-- Work request a --
Can you lay out the records as a Markdown table with an Index column and an Entry column, from the line with "The height and width of the screenshot is (678, 1024)." up to and including the line with "Image resolution: width=422", leaving out any blank lines?

-- Excerpted text --
Dear, gentle reader…
I find myself in the unenviable position of having what is now commonly known as an ‘early start.’ That is, being woken at a premature hour from sounds within the household which, due to their persistence, have kept me from sleep since one o’clock this morning. My condition of insomnia has not, as some might think, been caused by the controversy yesterday’s eatery discussion has caused among the Ton, but by a rather talkative husband unable to differentiate wakefulness from hypnagogia.
That aside, I find myself at your most early convenience, alert of mind and aural capacity, and taking tea at a most unusual hour in the drawing room. This, being the ‘season’, all households of decent society must throw wide the windows and French doors to accommodate the heat, and thus, I lay myself open to the sounds from without the house: the sounds of very early morning. One might say the sounds of the children of the night. What music they make.
Music, that is, as pours forth from what we shall call White’s, the gentlemen’s club across the harbour, so enthusiastic in its revelry at two in the morning. This, however, is not unpleasant or cause for alarm, being only audible when the doors are flung wide, and even then, the ensuing music is reticent. It must be, for I can also hear the lap of waves against the quayside some two-hundred feet below to the north, a most comforting sound. Or, it would be, if not accompanied by the inescapable strains of ‘Happy Birthday’, and I speak here not of the established rendering, but of an altogether more modern (and some would say, failed) attempt to refashion the trusty favourite.
I do not have to sit listening for long before the unmatched sounds of a society ball and the movement of the sea are overcome by something of even more interest, that of an unusual bird call. At first, one might be forgiven for thinking it is the ‘Manos Parot’ of Yialos fame, but it is more local. It is also repetitive and clearly the call of a night bird, though not of the owl. Had we them on the island, I might venture a fox, though only half a fox cry, as I remember them from my rural youth. I tried, dear reader, to capture the sound on the Samsung phonograph, but alas, as is often the way of fortune, no sooner had I readied the machine to record, than the unusual sounds ceased. I am reminded of the words from Sondheim’s entertainment, ‘Into the Woods’: Opportunity is not a length visitor.

-- Materials provided --
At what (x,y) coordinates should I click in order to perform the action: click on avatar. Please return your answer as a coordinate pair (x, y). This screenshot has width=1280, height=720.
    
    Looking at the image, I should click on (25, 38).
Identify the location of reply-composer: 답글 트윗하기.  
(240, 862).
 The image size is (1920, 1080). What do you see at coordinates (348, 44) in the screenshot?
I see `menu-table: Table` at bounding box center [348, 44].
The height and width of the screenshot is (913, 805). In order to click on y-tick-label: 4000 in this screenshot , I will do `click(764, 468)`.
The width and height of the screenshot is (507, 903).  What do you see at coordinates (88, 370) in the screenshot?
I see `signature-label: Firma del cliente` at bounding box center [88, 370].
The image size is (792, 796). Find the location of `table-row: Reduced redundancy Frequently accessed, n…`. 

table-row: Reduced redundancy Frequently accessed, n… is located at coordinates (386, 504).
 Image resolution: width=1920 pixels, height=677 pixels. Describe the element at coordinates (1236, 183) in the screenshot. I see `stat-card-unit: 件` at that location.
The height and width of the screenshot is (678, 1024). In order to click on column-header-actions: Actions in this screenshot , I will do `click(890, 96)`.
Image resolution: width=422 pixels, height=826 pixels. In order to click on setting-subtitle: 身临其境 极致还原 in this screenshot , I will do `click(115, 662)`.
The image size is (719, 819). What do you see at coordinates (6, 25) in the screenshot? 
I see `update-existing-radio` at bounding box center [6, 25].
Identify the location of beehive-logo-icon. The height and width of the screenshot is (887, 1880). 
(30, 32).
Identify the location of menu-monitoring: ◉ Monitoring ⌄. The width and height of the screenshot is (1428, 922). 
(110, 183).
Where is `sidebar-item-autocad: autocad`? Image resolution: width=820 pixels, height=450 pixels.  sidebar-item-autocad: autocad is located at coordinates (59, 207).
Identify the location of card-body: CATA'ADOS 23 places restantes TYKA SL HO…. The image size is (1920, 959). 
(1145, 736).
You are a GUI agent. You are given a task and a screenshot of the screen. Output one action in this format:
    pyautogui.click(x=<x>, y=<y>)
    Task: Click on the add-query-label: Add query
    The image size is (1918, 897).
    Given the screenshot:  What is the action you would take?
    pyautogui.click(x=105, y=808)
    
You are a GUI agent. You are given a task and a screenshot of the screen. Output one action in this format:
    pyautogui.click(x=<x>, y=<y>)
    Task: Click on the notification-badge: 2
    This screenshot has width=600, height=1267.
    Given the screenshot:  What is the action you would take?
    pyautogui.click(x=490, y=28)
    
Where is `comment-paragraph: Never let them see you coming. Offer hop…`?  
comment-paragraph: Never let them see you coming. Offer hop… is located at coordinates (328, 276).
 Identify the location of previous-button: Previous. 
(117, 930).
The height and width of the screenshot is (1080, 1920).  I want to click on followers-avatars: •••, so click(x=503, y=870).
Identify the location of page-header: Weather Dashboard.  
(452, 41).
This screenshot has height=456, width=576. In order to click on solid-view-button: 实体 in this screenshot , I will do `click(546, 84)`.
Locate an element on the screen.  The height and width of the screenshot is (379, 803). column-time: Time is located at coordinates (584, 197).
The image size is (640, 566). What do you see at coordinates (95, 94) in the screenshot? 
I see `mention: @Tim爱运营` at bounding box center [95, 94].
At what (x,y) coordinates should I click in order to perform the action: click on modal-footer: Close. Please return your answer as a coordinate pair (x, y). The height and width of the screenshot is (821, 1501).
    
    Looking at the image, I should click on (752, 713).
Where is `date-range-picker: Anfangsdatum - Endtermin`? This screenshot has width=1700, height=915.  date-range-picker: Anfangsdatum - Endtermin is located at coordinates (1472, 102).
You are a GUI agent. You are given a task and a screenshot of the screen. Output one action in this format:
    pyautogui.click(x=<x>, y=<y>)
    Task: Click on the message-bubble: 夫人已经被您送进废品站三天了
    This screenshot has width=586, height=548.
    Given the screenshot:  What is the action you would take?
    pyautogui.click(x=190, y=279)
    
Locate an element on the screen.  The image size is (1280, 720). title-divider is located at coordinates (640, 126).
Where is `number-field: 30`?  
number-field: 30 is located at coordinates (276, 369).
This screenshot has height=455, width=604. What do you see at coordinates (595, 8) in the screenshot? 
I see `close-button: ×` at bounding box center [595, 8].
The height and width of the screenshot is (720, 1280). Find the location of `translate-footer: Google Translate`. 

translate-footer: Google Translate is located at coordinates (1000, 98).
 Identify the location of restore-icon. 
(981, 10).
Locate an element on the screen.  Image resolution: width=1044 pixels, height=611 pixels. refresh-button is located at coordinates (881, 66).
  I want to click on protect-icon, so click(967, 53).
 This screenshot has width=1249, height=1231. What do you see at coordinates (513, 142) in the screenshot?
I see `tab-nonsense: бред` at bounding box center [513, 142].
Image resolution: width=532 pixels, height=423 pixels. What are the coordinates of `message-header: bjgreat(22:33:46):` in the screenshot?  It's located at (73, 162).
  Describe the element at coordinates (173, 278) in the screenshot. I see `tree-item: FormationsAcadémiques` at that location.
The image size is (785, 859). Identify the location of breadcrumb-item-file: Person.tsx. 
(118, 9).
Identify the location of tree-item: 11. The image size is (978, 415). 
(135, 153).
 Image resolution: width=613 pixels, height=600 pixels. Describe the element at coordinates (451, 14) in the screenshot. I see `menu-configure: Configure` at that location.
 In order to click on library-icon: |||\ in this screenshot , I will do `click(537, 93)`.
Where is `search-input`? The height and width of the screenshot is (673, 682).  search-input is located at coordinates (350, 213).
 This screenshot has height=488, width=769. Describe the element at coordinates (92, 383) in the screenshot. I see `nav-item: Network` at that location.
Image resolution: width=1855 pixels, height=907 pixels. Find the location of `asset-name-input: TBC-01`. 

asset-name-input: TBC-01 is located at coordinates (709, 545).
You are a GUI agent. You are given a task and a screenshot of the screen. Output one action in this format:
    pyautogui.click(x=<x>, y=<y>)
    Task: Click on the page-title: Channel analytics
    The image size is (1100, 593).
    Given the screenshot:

-- Work request b --
Can you copy the early-morning letter word for word, from "I do not have" up to and including "a length visitor."?

-- Written answer a --
| Index | Entry |
|---|---|
| 1 | The height and width of the screenshot is (678, 1024). In order to click on column-header-actions: Actions in this screenshot , I will do `click(890, 96)`. |
| 2 | Image resolution: width=422 pixels, height=826 pixels. In order to click on setting-subtitle: 身临其境 极致还原 in this screenshot , I will do `click(115, 662)`. |

-- Written answer b --
I do not have to sit listening for long before the unmatched sounds of a society ball and the movement of the sea are overcome by something of even more interest, that of an unusual bird call. At first, one might be forgiven for thinking it is the ‘Manos Parot’ of Yialos fame, but it is more local. It is also repetitive and clearly the call of a night bird, though not of the owl. Had we them on the island, I might venture a fox, though only half a fox cry, as I remember them from my rural youth. I tried, dear reader, to capture the sound on the Samsung phonograph, but alas, as is often the way of fortune, no sooner had I readied the machine to record, than the unusual sounds ceased. I am reminded of the words from Sondheim’s entertainment, ‘Into the Woods’: Opportunity is not a length visitor.